Je ne fus pas de ceux-là, et e garderai toujours le remord.

Je fus de ceux qui, tenant d’emblée pour infâme l’appel à une reddition de Pétain, le 17 juin, ne surent pas entendre la sommation venue de Londres.

De Paris où l’on nous avait fait passer à la hâte nos examens de Sciences po, je m’étais jeté dans le premier véhicule venu, le 14 juin, date de l’entrée de la Wehrmacht dans la capitale pour regagner Bordeaux où m’attendaient les miens, en quatre journées de marche, de stop, de charrettes en wagons à bestiaux, au cœur du lamentable troupeau qu’était devenu notre peuple foudroyé.

J’étais parvenu à bon port dans la soirée du 17 pour entendre la voix chevrotante du vieil homme. C’est le 22 juin – n’ayant pas pris Radio-Londres le 18 – que nous entendîmes le général de Gaulle. Et alors que tous les miens, ma mère surtout, saluaient les larmes aux yeux le second appel du Général – dont, à Science po, j’avais avec mes amis les plus proches, salué avec joie l’arrivée « aux affaires » au début du mois de juin – je restai plus ou moins sceptique, objectant que ces phrases superbes cadraient mal avec l’état de déliquescence où je venais de voir s’abîmer notre pays. « Belles phrases », osai-je proférer sur un ton de petit prof, au scandale des miens.

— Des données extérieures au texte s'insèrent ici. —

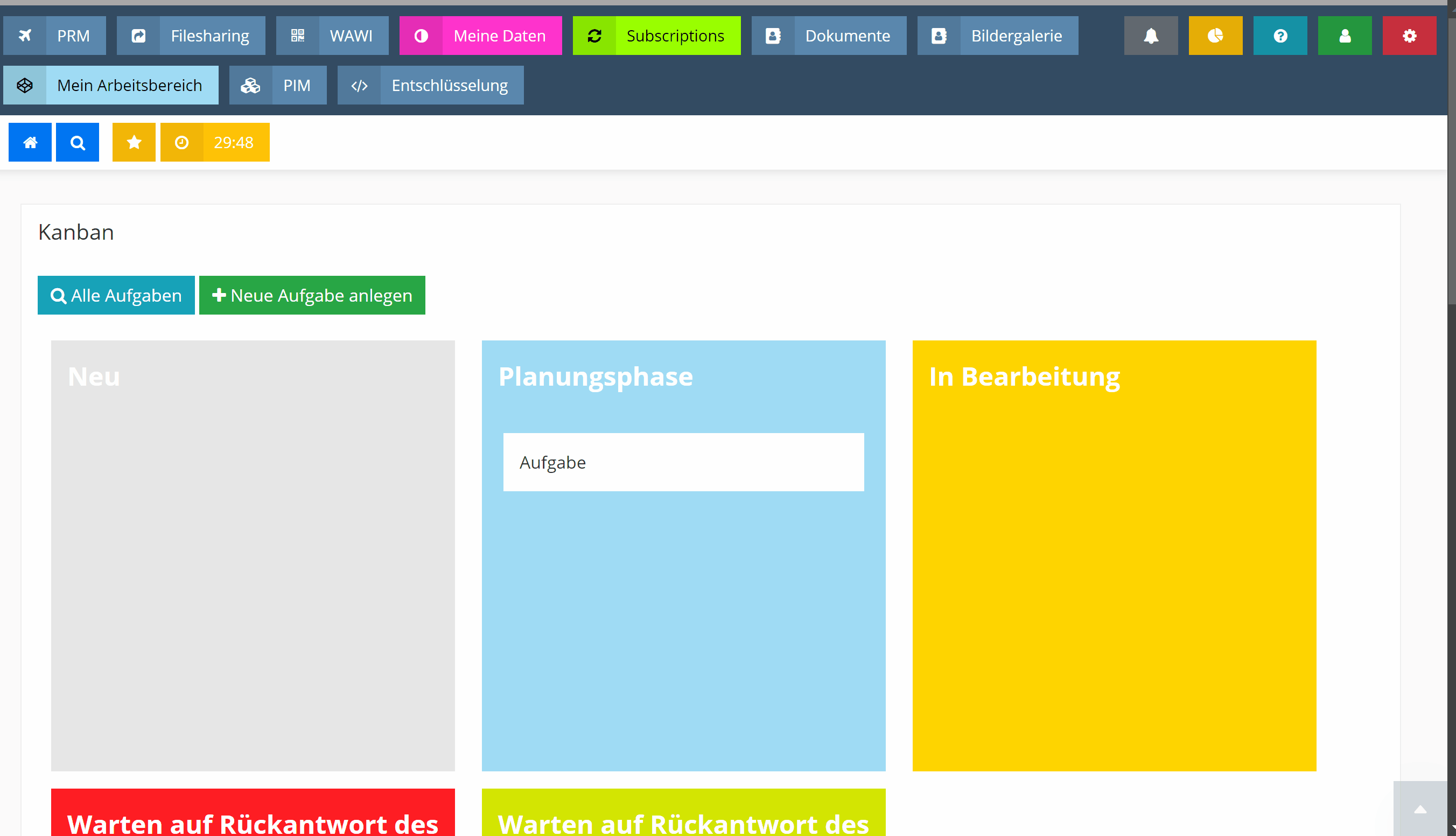Select the WAWI menu item

pyautogui.click(x=332, y=36)
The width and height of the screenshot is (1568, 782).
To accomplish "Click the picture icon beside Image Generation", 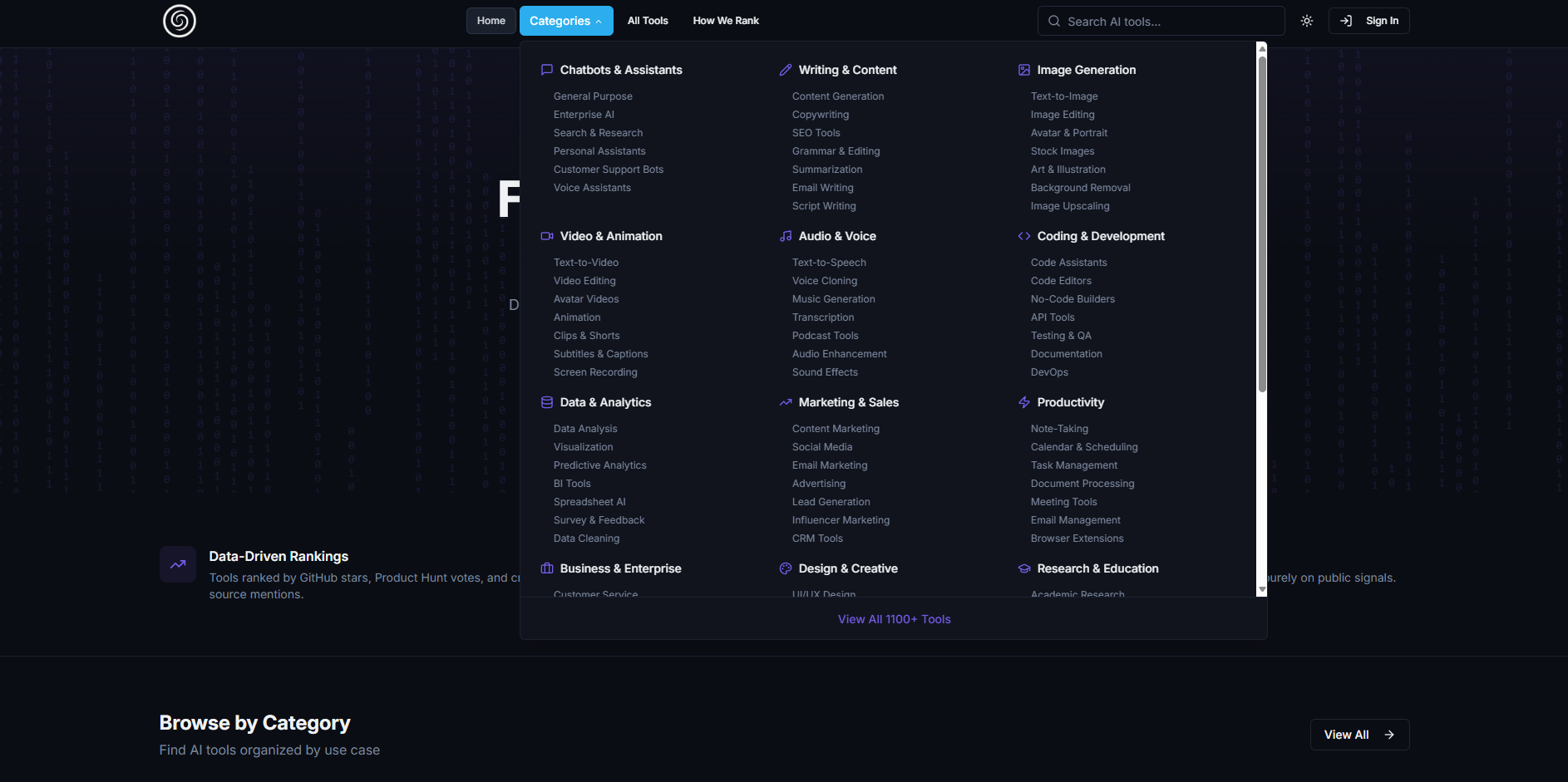I will (1023, 70).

Ce n’est que peu à peu, à partir surtout de l’entrée en guerre des États-Unis qui donnait raison au visionnaire de juin 1940, que je dus convenir de ma myopie de jeune vieillard. Il m’aura fallu des mois pour comprendre, des années pour prendre des risques. Et des décennies pour rendre justice au prophète actif de juin 1940 – autant que peut le faire un ouvrier de la onzième heure.